| Task directions |
Data follows below. Repeat exactly the lines between the line holding "Where should I click to: Click" and the line holding "Given: Disable Send Email to Applications", inclusive, and nothing more; drop pictures.

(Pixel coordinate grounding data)
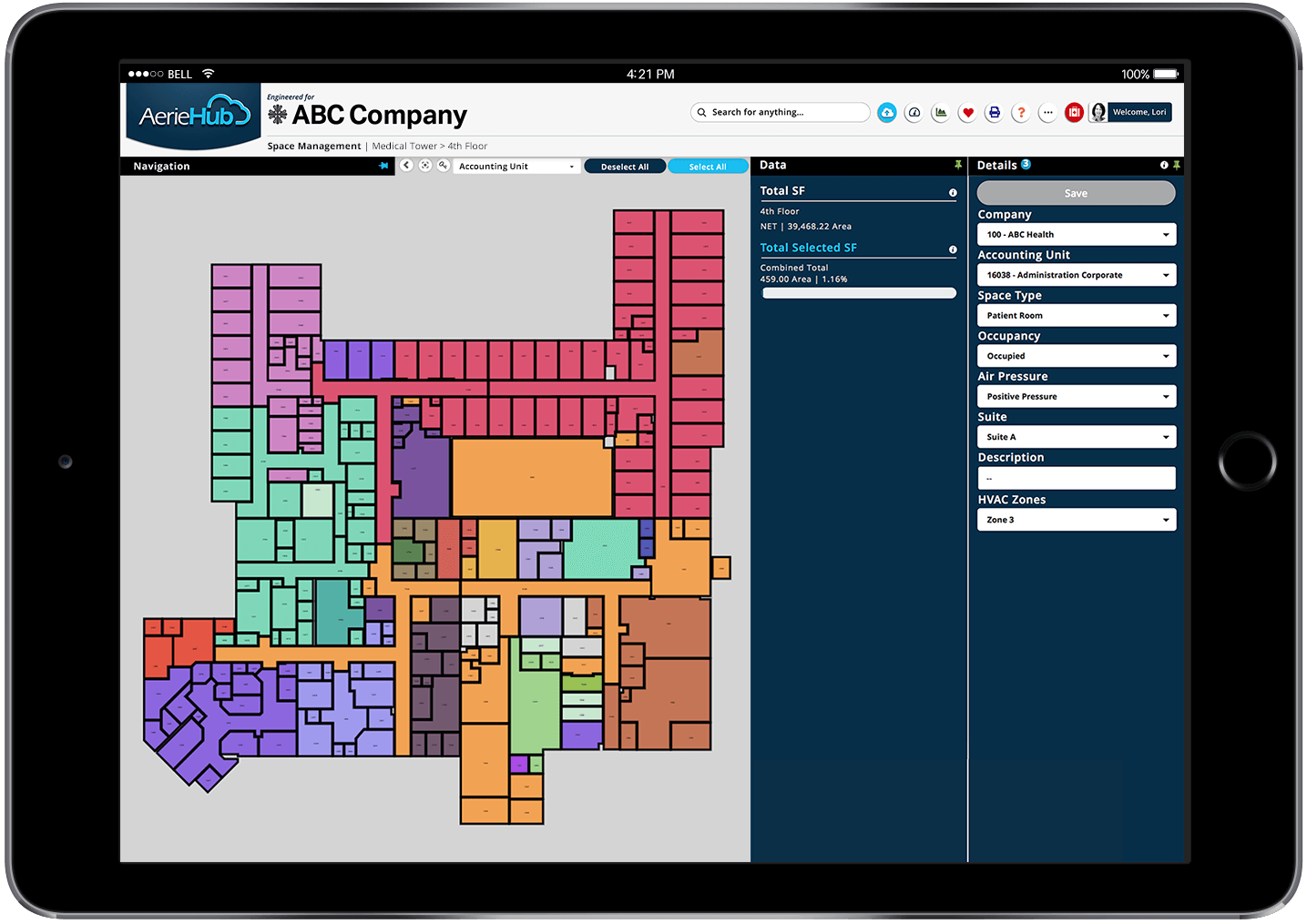
Task: Pin the Navigation panel
Action: pyautogui.click(x=383, y=166)
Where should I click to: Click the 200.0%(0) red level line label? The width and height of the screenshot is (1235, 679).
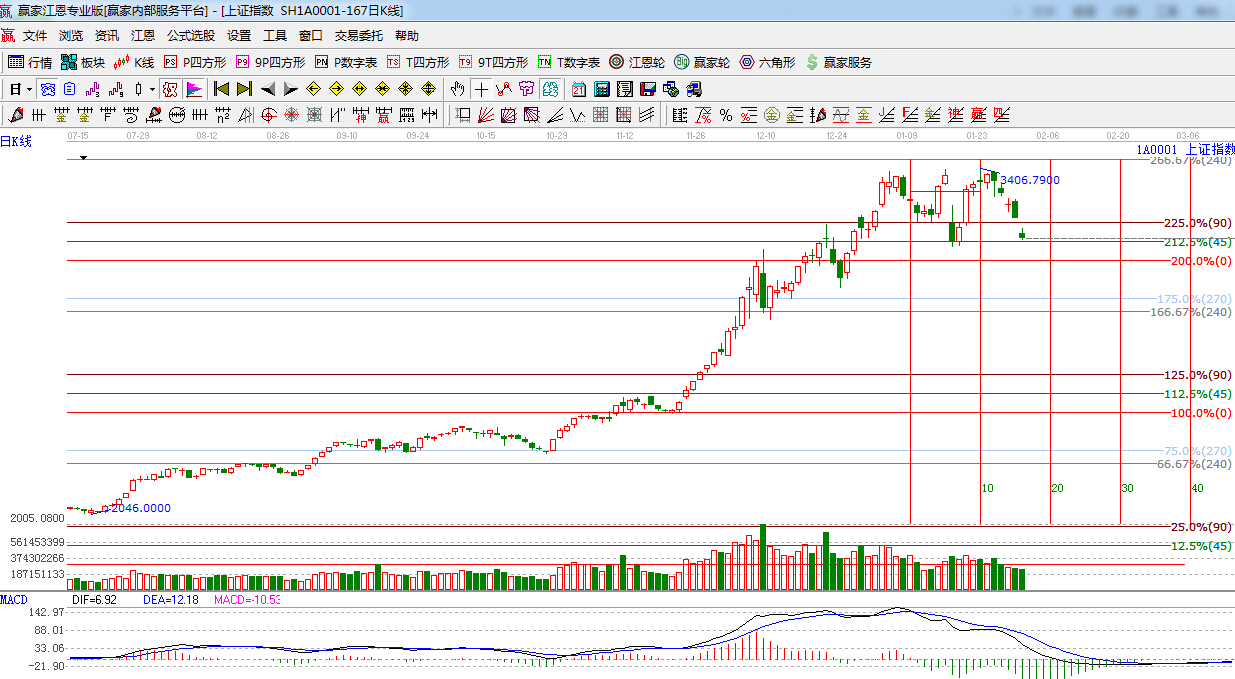pyautogui.click(x=1200, y=261)
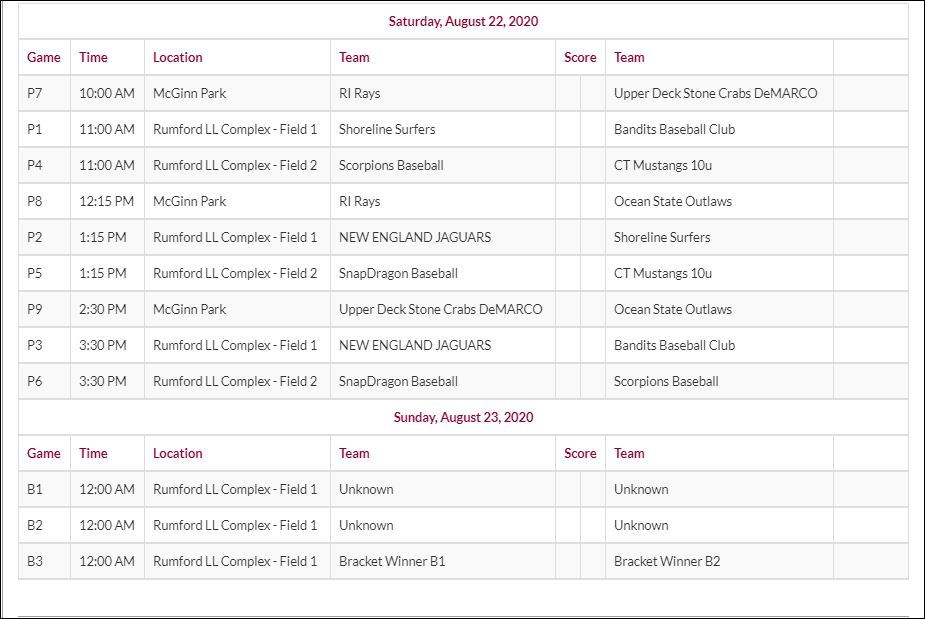The height and width of the screenshot is (619, 925).
Task: Open game P4 row identifier
Action: click(x=35, y=165)
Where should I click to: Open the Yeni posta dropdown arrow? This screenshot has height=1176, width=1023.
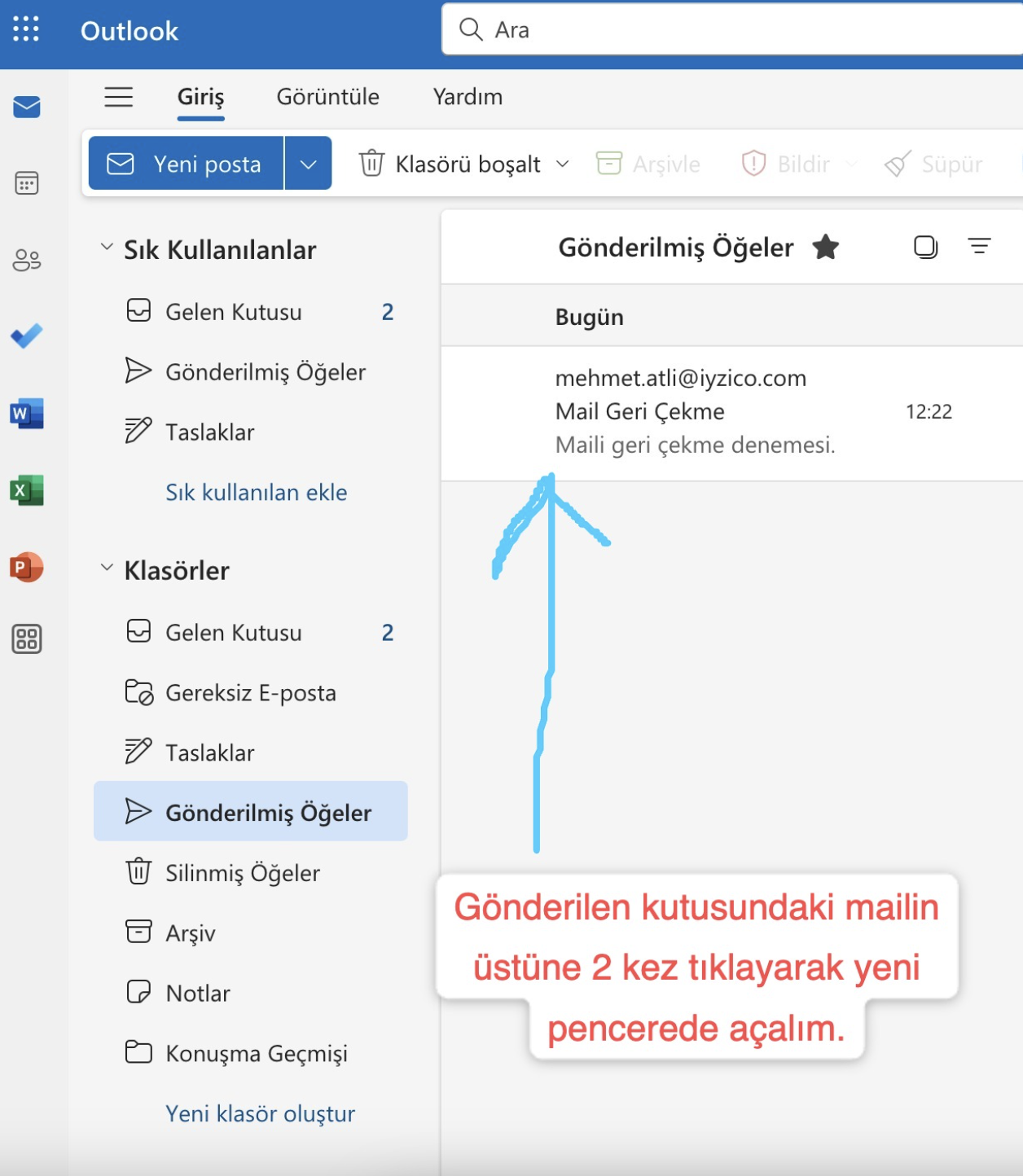pos(308,164)
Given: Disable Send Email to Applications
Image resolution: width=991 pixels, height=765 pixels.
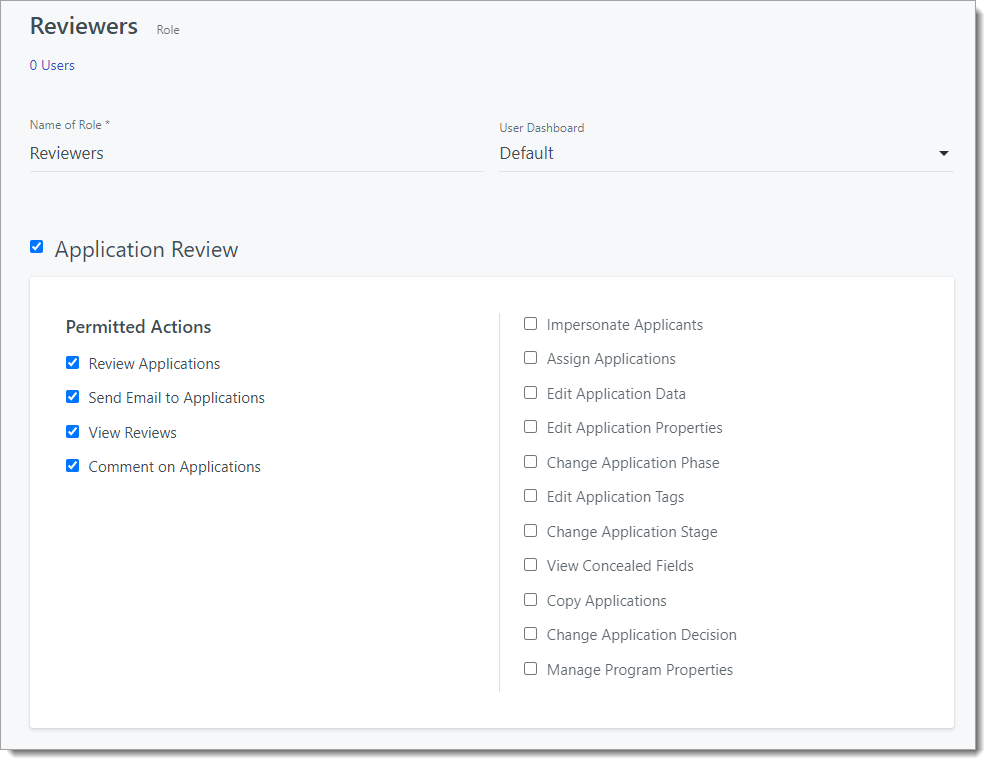Looking at the screenshot, I should 72,396.
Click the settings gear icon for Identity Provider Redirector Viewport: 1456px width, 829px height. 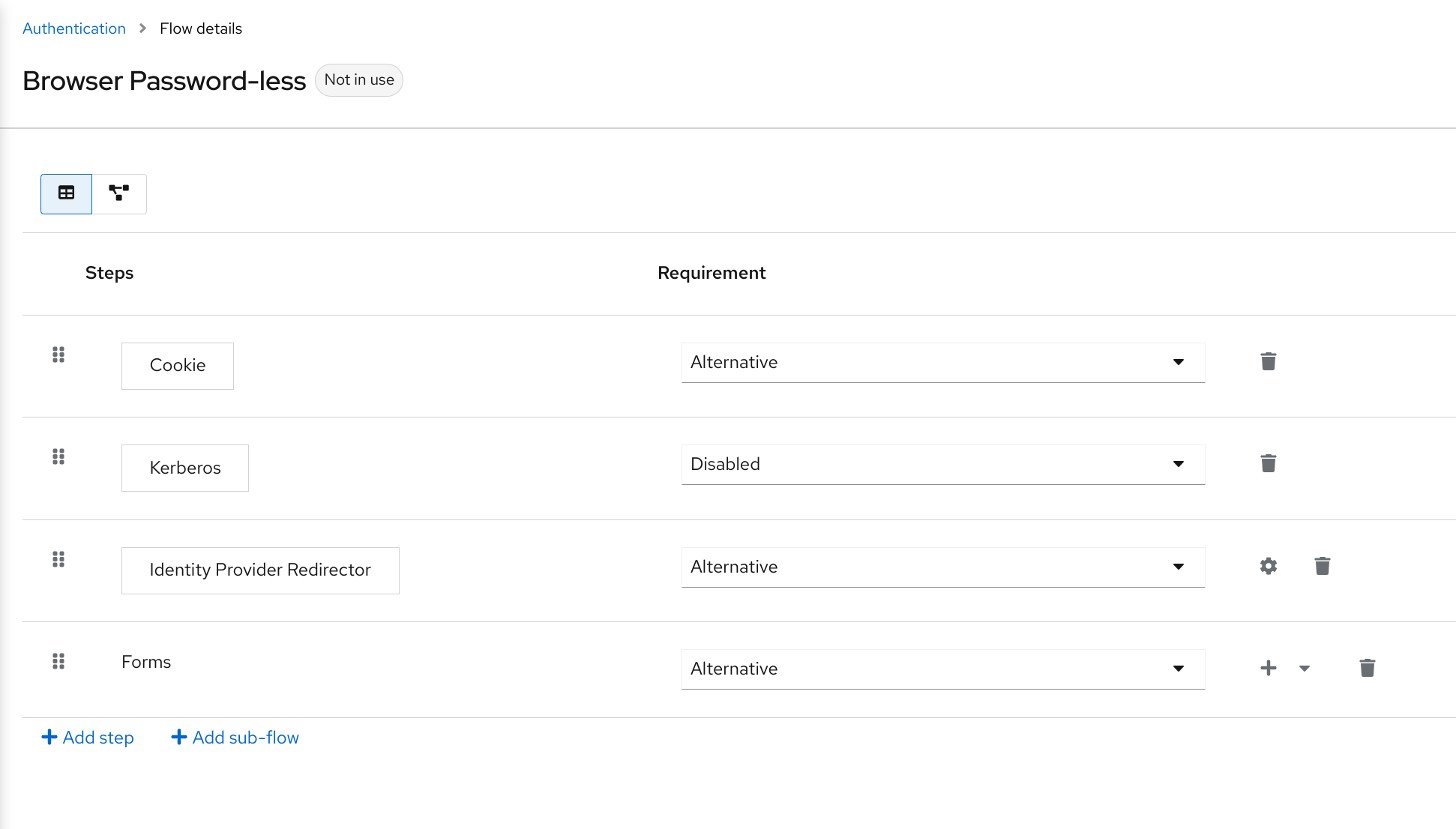(1269, 567)
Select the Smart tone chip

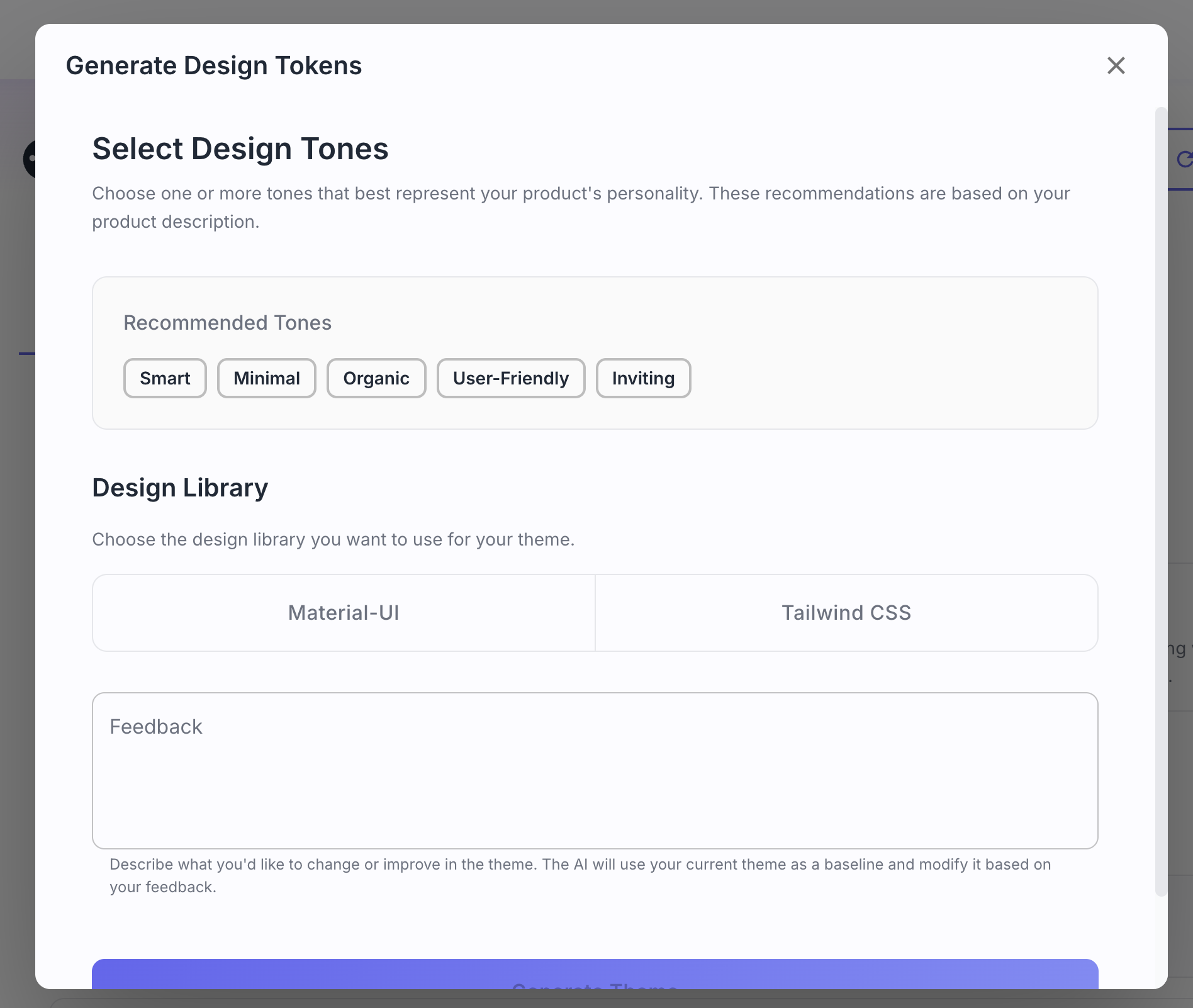[x=165, y=378]
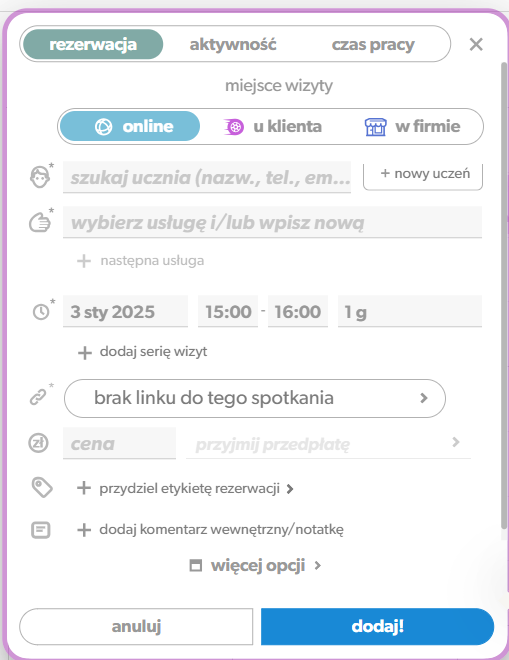This screenshot has width=509, height=660.
Task: Click the reservation label tag icon
Action: 42,488
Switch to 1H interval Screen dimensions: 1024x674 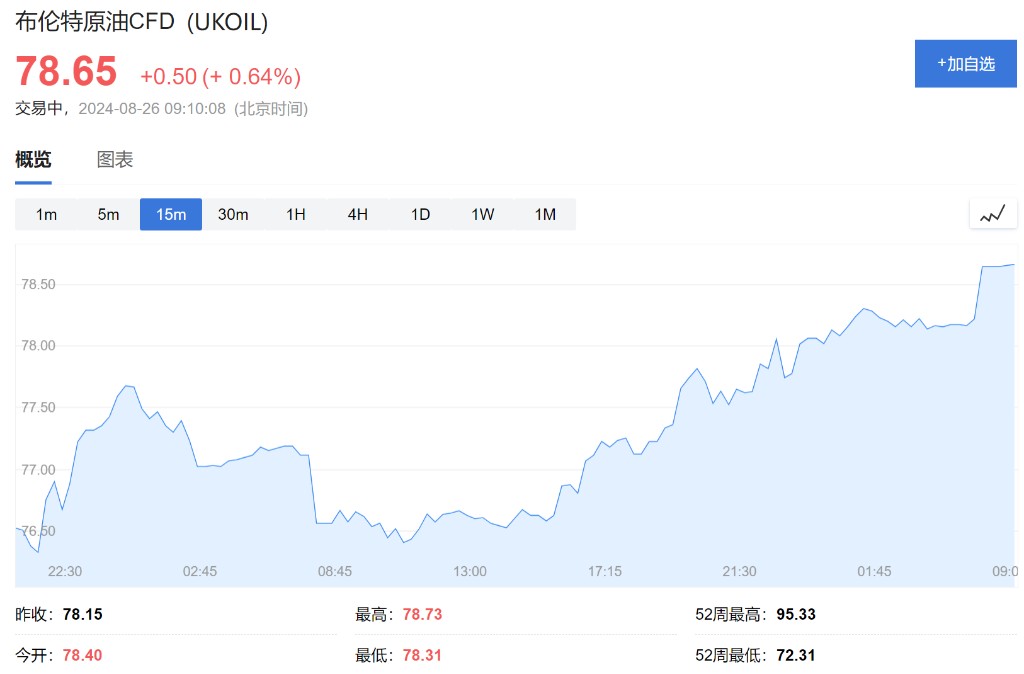point(296,214)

| Answer to this problem |
Where should I click to: Click the 200.0%(0) red level line label? The width and height of the screenshot is (1235, 679).
pyautogui.click(x=1200, y=261)
The height and width of the screenshot is (619, 925).
Task: Open game P4 row identifier
Action: click(x=35, y=165)
Where should I click to: Open the Yeni posta dropdown arrow? This screenshot has height=1176, width=1023.
pos(308,164)
Given: Disable Send Email to Applications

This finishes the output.